AVG: wat doe je met een datalek?

Stel, je komt er achter dat door jouw bedrijf verzamelde persoonsgegevens:

• terecht zijn gekomen bij een ‘onbevoegd’ persoon: er is per ongeluk een bestand verzonden aan de verkeerde persoon
• die in een kast werden opgeborgen, toegankelijk zijn geweest voor anderen doordat de kast niet op slot zat
• in een map zaten die verloren is gegaan, doordat er is ingebroken in een auto waar de map in lag of een collega is de map vergeten in de trein
• op een USB stick staan die iemand verloren is.

Dan heb je een datalek. En nu?

Dan geldt de meldplicht datalekken

In beginsel moet ieder datalek aan de Autoriteit Persoonsgegevens worden gemeld. Alleen die datalekken waarbij het onwaarschijnlijk is dat de inbreuk een risico inhoudt voor de rechten en vrijheden van natuurlijke personen zijn uitgezonderd van de meldplicht.

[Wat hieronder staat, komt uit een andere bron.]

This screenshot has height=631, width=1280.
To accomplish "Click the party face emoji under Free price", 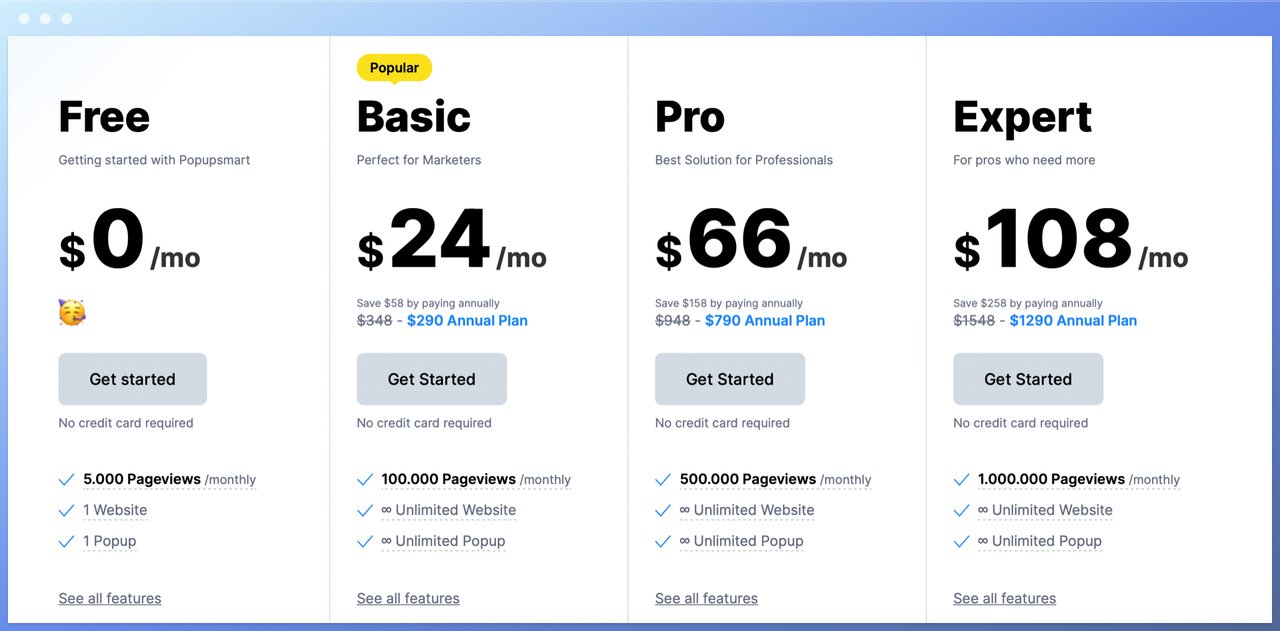I will click(72, 312).
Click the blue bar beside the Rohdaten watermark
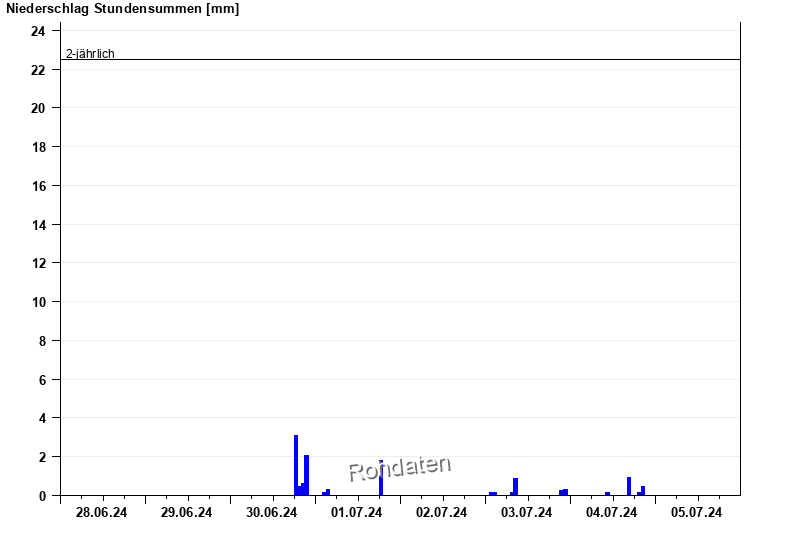 pos(381,478)
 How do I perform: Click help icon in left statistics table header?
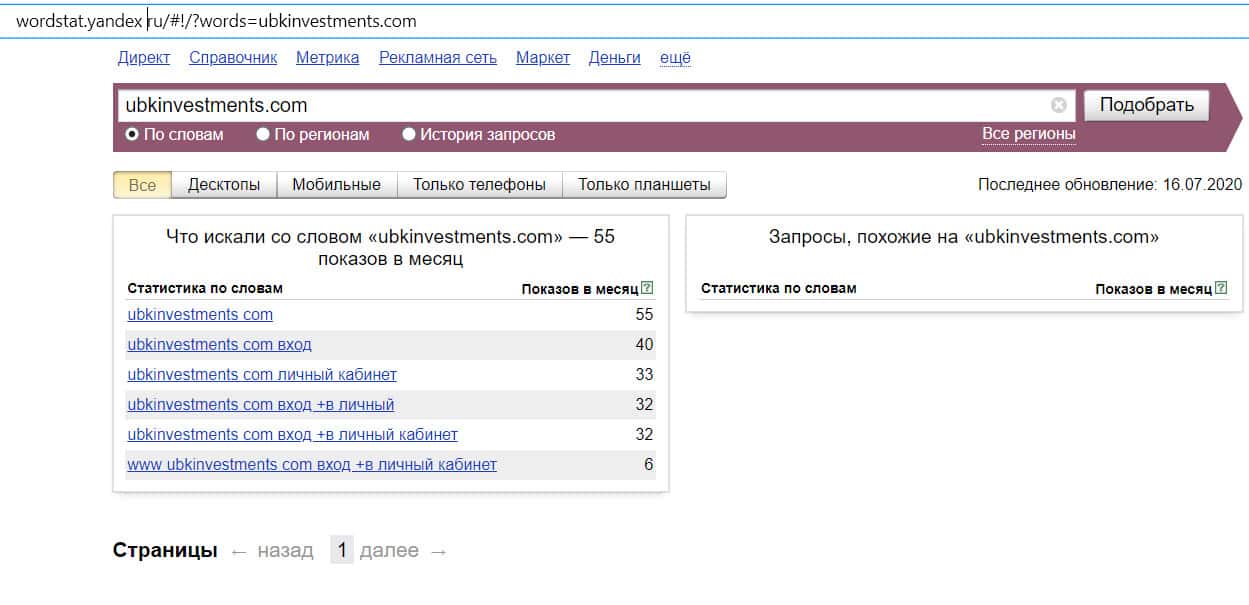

Elke organisatie moet een procedure hebben hoe om te gaan met datalekken. In die procedure is in elk geval opgenomen dat elk datalek direct gemeld moet worden bij de Functionaris Gegevensbescherming en/of bij de verwerkingsverantwoordelijke.

Na deze (interne) melding moet een afweging worden gemaakt: moet het datalek gemeld worden bij de Autoriteit Persoonsgegevens (AP). Met andere woorden: is er sprake van meldplicht voor deze situatie?

Als de conclusie is NEE, dan meld je het niet. Als de AP op enig moment het datalek contateert, zullen zij navraag doen. Dan moet je met de procedure en de afweging maken dat er geen reden was tot melding.